O julgamento da apelação nº
0035487-04.2017.8.17.2001 aconteceu no dia 4 de abril. Na sessão, o relator,
desembargador Adalberto de Oliveira Melo, negou provimento aos recursos
interpostos pelas duas empresas e manteve a sentença da juíza de Direito Maria
do Rosário Monteiro Pimentel de Souza, da 24ª Vara Cível da Capital – Seção B.
“Em se tratando de bem durável, cujo consumo gera legítima expectativa de longo
período de uso, além da responsabilidade das fornecedoras de bem e serviço em
garantir adequação e segurança, segundo o que razoavelmente se pode esperar.

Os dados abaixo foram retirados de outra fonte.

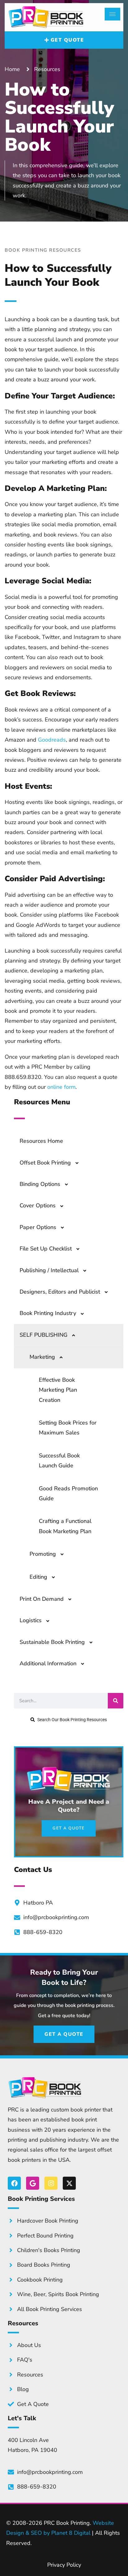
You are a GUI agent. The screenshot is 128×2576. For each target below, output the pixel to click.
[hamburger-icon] (112, 14)
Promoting (43, 1554)
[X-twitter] (69, 2183)
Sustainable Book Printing (52, 1642)
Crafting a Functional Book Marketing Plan (65, 1526)
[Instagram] (50, 2183)
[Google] (32, 2183)
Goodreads (52, 739)
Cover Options (38, 1205)
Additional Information (48, 1663)
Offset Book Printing (45, 1162)
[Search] (115, 1700)
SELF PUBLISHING (43, 1335)
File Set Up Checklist (46, 1248)
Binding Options (40, 1184)
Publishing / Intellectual (49, 1270)
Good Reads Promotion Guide (68, 1493)
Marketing (42, 1357)
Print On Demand (42, 1599)
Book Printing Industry (48, 1313)
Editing (38, 1577)
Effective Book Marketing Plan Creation (58, 1390)
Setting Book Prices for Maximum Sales (68, 1427)
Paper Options (38, 1227)
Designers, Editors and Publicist (60, 1291)
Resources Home (41, 1141)
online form (61, 1087)
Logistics (31, 1620)
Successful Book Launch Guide (59, 1460)
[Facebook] (14, 2183)
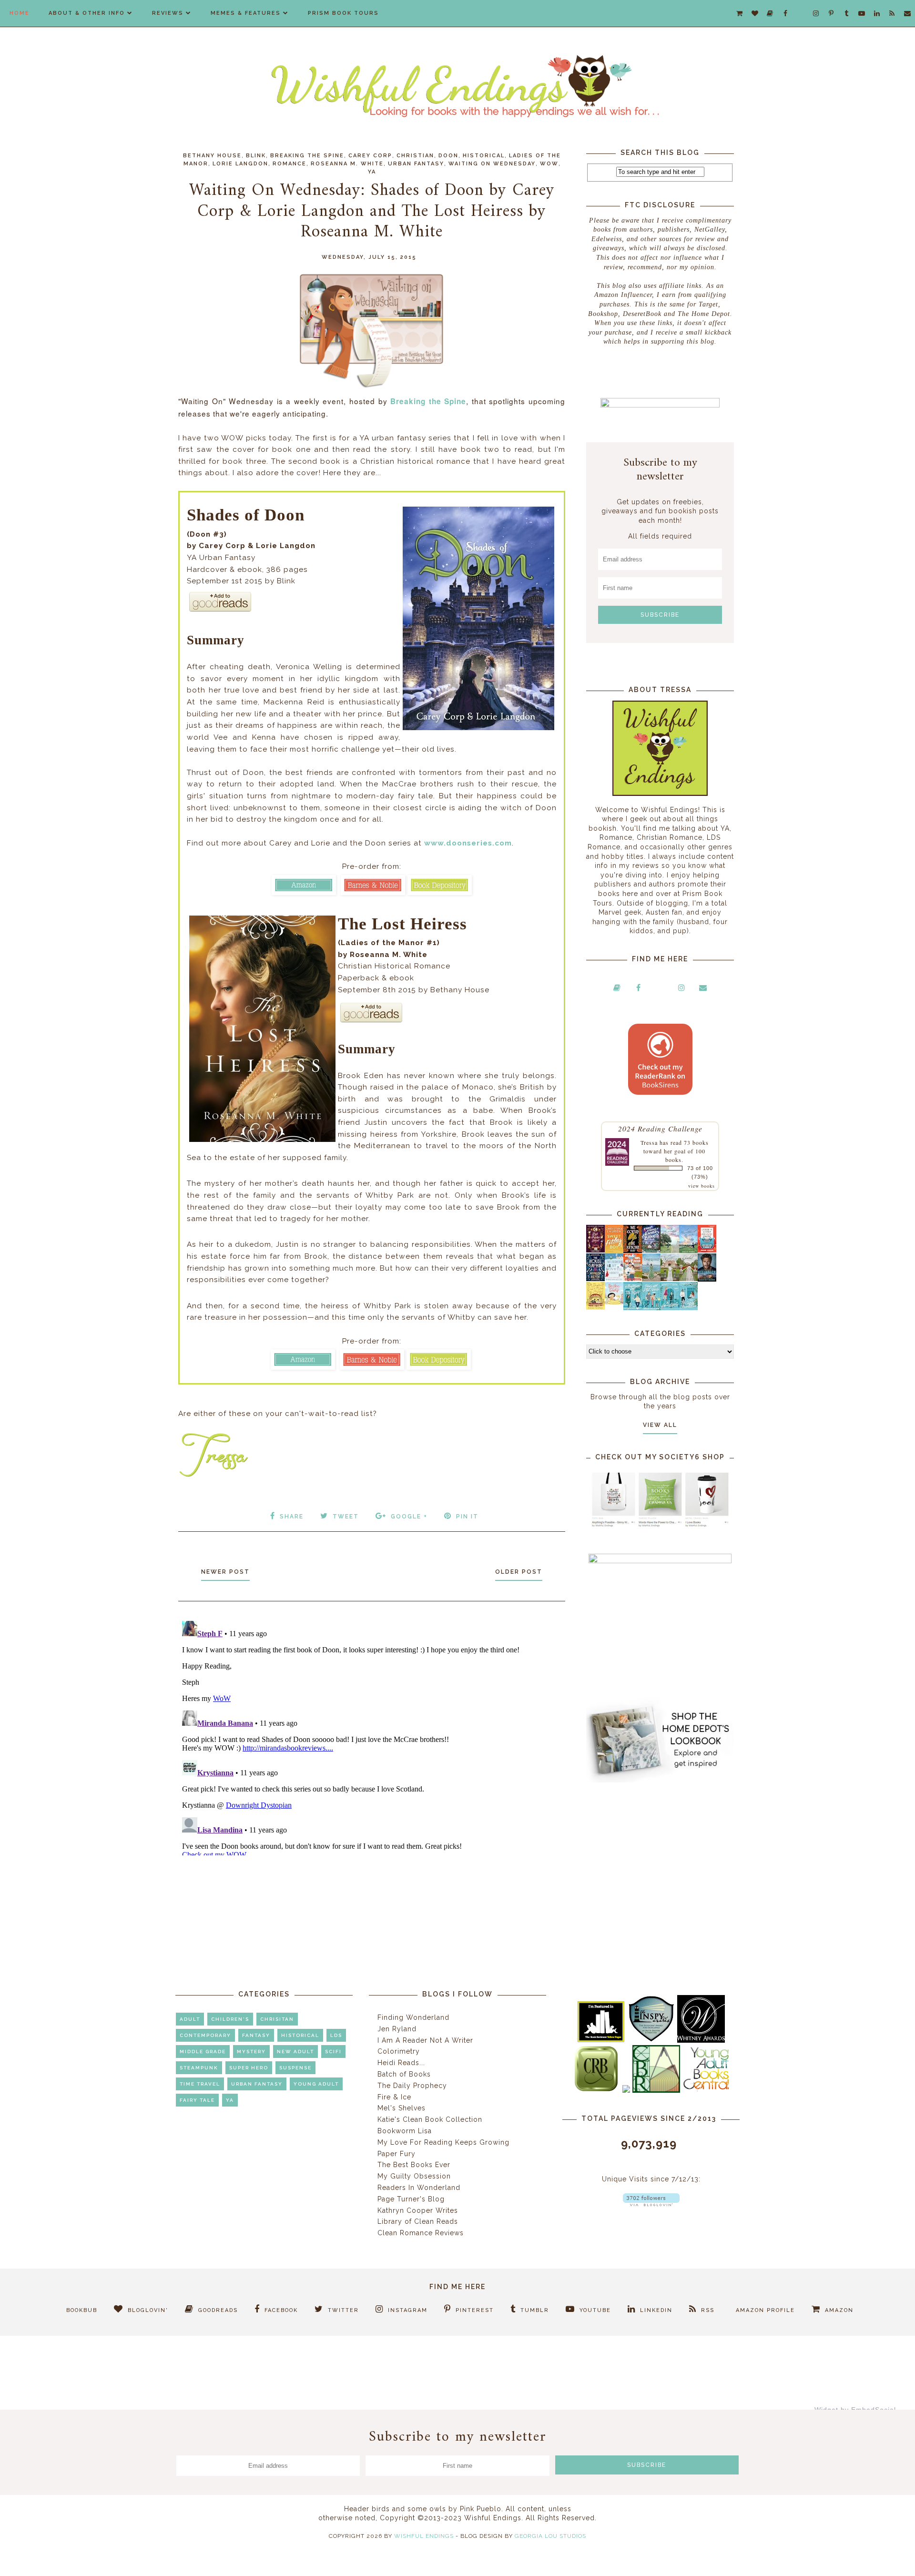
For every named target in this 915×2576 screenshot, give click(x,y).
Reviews (167, 13)
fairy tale (197, 2100)
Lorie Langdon (240, 164)
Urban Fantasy (416, 164)
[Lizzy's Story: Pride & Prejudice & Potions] (595, 1250)
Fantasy (256, 2035)
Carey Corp (370, 156)
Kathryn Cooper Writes (417, 2210)
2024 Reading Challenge (660, 1128)
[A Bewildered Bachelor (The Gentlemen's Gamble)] (688, 1250)
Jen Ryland (397, 2029)
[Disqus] (371, 1736)
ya (372, 172)
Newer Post (225, 1571)
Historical (484, 156)
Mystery (251, 2051)
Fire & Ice (394, 2097)
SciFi (333, 2051)
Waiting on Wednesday (492, 164)
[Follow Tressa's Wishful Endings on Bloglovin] (651, 2204)
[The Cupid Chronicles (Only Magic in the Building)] (688, 1308)
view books (701, 1185)
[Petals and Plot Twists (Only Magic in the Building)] (651, 1308)
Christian (415, 156)
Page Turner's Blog (411, 2199)
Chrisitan (277, 2019)
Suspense (295, 2067)
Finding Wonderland (413, 2017)
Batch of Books (404, 2074)
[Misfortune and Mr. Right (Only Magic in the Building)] (632, 1308)
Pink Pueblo (480, 2509)
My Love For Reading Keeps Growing (443, 2142)
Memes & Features (246, 13)
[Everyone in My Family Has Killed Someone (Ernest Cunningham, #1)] (707, 1250)
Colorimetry (398, 2051)
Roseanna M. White (347, 164)
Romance (289, 164)
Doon (448, 156)
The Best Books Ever (413, 2165)
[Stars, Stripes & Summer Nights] (651, 1250)
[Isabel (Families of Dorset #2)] (688, 1279)
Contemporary (205, 2035)
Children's (230, 2019)
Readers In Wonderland (418, 2187)
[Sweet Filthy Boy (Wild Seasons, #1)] (614, 1251)
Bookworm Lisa (404, 2131)
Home (20, 13)
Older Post (518, 1571)
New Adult (295, 2051)
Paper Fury (396, 2154)
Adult (190, 2019)
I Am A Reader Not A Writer (425, 2040)
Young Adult (316, 2084)
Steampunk (199, 2067)
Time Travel (200, 2084)
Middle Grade (203, 2051)
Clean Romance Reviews (420, 2233)
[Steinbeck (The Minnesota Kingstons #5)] (707, 1279)
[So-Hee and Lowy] (614, 1302)
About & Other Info (87, 13)
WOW (549, 164)
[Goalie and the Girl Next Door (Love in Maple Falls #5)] (632, 1279)
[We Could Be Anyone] (632, 1250)
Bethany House (212, 156)
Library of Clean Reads (417, 2221)
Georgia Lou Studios (550, 2536)
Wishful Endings (424, 2536)
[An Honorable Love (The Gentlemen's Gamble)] (670, 1250)
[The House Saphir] (595, 1279)
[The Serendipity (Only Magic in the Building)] (670, 1308)
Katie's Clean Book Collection (429, 2119)
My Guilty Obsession (414, 2176)
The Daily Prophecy (412, 2085)
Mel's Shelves (401, 2108)
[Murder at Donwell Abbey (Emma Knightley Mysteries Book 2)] (614, 1279)
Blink (256, 156)
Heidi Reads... (401, 2063)
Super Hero (248, 2067)
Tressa (649, 1142)
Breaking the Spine (307, 156)
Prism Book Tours (343, 13)
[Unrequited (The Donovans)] (651, 1279)
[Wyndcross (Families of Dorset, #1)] (670, 1279)
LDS (336, 2035)
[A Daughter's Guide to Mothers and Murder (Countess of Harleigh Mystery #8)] (595, 1307)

Responsabilidade objetiva e solidária das empresas fornecedoras e integrantes
da cadeia produtiva. Condenação ao reparo e pagamento de indenização moral
acolhidos em sentença”, escreveu no voto o magistrado, sendo seguido pelos
membros da Quarta Câmara Cível, os desembargadores Humberto Costa Vasconcelos
Júnior e Sílvio Romero Beltrão. A decisão colegiada ainda pode ser objeto de
novo recurso.
De acordo com os autos, o veículo
foi comprado em 30 de novembro de 2011, na concessionária com zero quilômetro e
5 anos de garantia legal. Inicialmente o carro apresentou defeito de trepidação
e ruídos no câmbio em 2014. Houve revisão do sistema no dia 07.10.2016, com
40.503 quilômetros rodados em 7 anos de uso, somente vindo a ser devolvido
quase 60 dias depois, em 20.12.16, sem resolução do problema, quando detectado
que não se conseguia passar as marchas. O concerto da peça teve orçamento
superior a R$ 10 mil. O veículo não apresentava sinais de mau uso; os cinco
pneus ainda eram originais e a quilometragem era baixa em relação à média de
usuários. O defeito no câmbio também não era comum em veículos com baixa
quilometragem e a cliente não habitava em local acidentado. O carro passou por
perícia técnica que atestou o vício oculto e descartou a hipótese de mau uso
e/ou culpa da consumidora.
No seu voto, o desembargador
Adalberto de Oliveira Melo esclareceu que, ao comprar um carro, o consumidor
tem a expectativa de usar cada peça presente no veículo no tempo de vida útil
estabelecido pelo fabricante e essa expectativa também deve ser cumprida pela
cadeia produtiva envolvida, de acordo com Jurisprudência do Superior Tribunal
de Justiça (STJ). O relator citou trecho do acórdão do Recurso especial (REsp)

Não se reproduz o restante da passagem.